Goal of the exercise: Every line holding "cell" should be copied from the records below.

Data supplied:
****************************************

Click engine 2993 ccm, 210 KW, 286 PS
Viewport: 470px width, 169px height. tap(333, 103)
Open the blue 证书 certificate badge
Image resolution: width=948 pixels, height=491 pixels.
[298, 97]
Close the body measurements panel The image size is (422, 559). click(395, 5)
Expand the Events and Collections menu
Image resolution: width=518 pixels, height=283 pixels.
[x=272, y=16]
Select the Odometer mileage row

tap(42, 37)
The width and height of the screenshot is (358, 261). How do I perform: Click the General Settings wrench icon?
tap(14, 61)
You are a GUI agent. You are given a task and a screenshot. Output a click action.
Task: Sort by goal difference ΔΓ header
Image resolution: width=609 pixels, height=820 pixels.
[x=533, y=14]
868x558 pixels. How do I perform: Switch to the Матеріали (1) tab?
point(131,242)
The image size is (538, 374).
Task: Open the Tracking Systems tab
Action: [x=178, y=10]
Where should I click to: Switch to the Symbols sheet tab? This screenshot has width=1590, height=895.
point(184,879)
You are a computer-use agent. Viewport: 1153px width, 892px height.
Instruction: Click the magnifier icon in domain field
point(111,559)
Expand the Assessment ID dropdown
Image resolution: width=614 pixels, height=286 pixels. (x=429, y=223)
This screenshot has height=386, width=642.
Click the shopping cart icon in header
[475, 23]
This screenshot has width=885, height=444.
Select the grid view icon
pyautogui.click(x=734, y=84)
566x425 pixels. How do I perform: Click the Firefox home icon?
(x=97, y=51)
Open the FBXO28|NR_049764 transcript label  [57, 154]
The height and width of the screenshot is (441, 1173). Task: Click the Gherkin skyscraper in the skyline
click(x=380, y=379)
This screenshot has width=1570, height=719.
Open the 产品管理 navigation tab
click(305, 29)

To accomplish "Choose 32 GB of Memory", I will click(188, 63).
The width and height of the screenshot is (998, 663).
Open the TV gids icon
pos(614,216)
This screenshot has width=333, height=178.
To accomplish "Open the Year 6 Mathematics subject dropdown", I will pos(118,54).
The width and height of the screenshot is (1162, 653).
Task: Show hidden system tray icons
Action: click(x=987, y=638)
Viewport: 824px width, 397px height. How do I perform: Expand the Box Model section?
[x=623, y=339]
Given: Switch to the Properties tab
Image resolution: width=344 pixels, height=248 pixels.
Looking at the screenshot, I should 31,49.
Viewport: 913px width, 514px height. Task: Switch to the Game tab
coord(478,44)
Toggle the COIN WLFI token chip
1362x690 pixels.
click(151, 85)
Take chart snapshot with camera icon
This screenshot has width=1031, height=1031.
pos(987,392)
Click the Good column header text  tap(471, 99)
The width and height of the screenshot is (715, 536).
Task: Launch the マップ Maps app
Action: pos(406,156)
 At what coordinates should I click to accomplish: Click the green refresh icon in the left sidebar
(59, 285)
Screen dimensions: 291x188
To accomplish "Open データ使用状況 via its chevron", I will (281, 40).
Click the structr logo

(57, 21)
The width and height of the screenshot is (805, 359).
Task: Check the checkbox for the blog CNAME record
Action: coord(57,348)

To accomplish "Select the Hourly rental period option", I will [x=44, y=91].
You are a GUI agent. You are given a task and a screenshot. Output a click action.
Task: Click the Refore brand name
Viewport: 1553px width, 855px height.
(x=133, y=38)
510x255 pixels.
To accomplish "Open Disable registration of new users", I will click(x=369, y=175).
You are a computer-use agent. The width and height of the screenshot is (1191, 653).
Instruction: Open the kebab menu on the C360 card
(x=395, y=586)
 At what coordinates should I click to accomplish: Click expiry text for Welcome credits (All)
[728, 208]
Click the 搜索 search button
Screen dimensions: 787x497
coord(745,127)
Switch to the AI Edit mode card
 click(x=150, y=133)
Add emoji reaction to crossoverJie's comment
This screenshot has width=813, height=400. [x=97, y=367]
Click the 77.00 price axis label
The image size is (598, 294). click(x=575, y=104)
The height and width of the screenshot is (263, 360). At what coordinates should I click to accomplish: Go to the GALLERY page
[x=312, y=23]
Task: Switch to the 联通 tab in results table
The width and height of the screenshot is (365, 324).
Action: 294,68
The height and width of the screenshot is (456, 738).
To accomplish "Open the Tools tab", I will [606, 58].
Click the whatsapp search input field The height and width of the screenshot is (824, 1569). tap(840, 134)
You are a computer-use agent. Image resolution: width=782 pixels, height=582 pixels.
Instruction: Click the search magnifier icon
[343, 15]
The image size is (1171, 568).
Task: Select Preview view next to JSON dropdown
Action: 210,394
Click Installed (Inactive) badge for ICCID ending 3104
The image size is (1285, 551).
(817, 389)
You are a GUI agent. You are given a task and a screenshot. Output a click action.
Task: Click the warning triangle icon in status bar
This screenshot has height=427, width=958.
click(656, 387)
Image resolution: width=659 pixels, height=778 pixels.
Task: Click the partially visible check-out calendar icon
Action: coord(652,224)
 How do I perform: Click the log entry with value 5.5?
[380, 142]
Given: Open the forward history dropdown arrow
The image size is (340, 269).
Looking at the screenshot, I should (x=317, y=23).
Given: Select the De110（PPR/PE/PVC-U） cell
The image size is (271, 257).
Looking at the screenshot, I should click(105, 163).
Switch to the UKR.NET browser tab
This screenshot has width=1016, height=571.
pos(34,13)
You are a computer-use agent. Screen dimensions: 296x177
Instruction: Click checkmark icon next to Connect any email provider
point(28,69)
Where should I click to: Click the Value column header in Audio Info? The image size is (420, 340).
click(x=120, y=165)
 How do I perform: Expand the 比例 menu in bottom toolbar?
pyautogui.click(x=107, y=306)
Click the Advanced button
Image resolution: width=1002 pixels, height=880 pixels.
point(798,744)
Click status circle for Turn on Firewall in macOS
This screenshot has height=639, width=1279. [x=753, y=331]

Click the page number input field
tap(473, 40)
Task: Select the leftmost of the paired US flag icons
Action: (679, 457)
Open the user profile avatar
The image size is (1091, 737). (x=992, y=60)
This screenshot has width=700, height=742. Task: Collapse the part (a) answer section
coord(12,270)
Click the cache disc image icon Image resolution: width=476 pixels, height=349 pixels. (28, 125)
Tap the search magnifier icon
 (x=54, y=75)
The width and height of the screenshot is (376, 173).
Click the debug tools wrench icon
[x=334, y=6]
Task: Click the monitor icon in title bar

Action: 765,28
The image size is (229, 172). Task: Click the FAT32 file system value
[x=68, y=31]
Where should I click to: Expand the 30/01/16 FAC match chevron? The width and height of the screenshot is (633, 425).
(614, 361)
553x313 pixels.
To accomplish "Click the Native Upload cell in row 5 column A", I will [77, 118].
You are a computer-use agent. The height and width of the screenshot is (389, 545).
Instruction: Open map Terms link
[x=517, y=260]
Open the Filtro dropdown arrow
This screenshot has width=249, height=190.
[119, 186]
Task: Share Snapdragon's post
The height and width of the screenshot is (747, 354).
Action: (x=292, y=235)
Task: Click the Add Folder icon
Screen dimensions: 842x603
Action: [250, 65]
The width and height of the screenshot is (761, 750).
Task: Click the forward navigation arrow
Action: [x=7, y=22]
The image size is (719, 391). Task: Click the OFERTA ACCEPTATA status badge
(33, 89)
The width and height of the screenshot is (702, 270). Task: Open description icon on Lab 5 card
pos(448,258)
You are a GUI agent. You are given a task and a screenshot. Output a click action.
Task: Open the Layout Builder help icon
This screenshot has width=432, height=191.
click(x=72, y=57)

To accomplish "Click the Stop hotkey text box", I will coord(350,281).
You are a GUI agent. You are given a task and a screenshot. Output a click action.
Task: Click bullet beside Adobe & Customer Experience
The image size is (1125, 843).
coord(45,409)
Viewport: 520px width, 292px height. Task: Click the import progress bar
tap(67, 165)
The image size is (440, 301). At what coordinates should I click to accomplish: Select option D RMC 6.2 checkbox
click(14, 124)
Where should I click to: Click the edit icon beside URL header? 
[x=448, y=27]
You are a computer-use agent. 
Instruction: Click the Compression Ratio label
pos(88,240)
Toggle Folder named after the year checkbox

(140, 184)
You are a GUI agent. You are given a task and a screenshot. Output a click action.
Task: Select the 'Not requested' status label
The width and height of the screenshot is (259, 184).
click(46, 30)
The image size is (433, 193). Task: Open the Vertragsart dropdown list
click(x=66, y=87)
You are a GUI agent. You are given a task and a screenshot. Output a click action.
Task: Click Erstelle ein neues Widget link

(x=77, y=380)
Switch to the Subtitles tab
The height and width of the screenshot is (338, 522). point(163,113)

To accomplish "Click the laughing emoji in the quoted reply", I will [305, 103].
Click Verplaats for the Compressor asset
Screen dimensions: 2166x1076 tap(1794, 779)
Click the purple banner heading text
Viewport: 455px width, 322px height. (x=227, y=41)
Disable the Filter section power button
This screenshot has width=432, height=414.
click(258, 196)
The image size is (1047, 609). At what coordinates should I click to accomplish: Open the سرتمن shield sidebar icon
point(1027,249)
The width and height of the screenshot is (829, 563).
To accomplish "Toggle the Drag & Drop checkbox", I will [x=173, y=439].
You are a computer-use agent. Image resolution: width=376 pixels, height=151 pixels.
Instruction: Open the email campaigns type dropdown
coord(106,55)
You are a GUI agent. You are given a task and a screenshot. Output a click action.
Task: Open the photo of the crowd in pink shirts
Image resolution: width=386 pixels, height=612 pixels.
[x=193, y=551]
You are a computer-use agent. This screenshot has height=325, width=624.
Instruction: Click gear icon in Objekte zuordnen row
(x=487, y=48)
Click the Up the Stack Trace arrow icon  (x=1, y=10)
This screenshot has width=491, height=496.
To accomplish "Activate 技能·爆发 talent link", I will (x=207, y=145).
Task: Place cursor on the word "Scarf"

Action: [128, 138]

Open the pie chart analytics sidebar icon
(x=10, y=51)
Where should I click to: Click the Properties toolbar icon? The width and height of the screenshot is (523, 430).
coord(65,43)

****************************************

Result below:
Given: Select the De110（PPR/PE/PVC-U） cell
To accomplish "Click the Native Upload cell in row 5 column A", I will [77, 118].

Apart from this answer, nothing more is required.